If you have the full amount of the bond in cash, you can visit an immigration office that accepts bonds and post the bond yourself. But remember, you are dealing with Homeland Security, and navigating through the DHS bureaucracy can be difficult and time consuming. You also have to deal directly with Immigration and Customs Enforcement, and you will need to locate an immigration office that accepts bonds, purchase a cashier’s check or money order for the full amount of the bond, and then be prepared to wait many hours in order to post the bond.
If the alien’s file is unavailable or if the alien is being transferred to another location—which often happens—you will have to return the following day, a waste of your valuable time.
Even after the bond is posted, your money will be sent to an office in Vermont, formerly the Burlington Finance Center (BFC), which handles and oversees all of the debt management for ICE.

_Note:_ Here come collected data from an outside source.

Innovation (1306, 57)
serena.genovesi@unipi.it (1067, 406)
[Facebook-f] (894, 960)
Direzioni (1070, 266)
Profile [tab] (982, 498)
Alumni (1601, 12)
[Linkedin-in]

Finally, when the alien’s case has been concluded and he or she is either deported, allowed to remain in the United States, or has left the country voluntarily and provided valid proof, the bond will be canceled and ICE Form I-391 (Notice Immigration Bond Canceled) will be issued to the obligor (person or entity posting the bond).
Now, once you receive the I-391, you must send the original ICE Form I-305 along with a copy of the I 391 to BFC in order to obtain your refund.
If you do not have the original I-305, you will need to submit ICE Form I-395 (Affidavit in Lieu of Lost Receipt of United States ICE for Collateral Accepted as Security) along with photo ID and three signatures. Unfortunately, the ICE office that accepted the bond will often give you a copy of the I-305, making it impossible to bypass the I-395.
And remember that immigration removal cases typically stay active for three years or longer. A lot can happen in that timeframe, and many people are forced to hire an expensive attorney to get their bond refund. Another disadvantage to posting the bond directly with DHS is that they are only required to send I-340s (Notice to Appear) to the address listed on the I-352 bond contract for the alien and the obligor.
So if you move and ICE is not notified, you may not receive notifications from ICE and your money will almost certainly be lost.
But you can avoid all of this by simply picking up the phone and contacting US Immigration Bonds at 1-800-225-2587 today.
You will have to pay a premium which is typically a set percentage of the bond. US Immigration Bonds charges a one-time premium of 12% of the set bond amount plus a $10 filing fee.
In addition to the bond premium, you will likely need to pledge an asset as collateral to guarantee payment of the bond in the event of a breach. Real estate, available credit on credit cards and cash are all acceptable forms of collateral.
Once you make payment and sign the paperwork, the bonding company will file the bond with the Department of Homeland Security.
Then all you need to do is make arrangements to pick the alien up once he or she is released from custody. Most facilities will release the alien between 4-8 p.m. the same day the bond is accepted but some facilities will require someone to pick up the alien, or will require a bus ticket to be purchased. US Immigration Bonds will let you know whether or not you need to make travel arrangements for the detainee.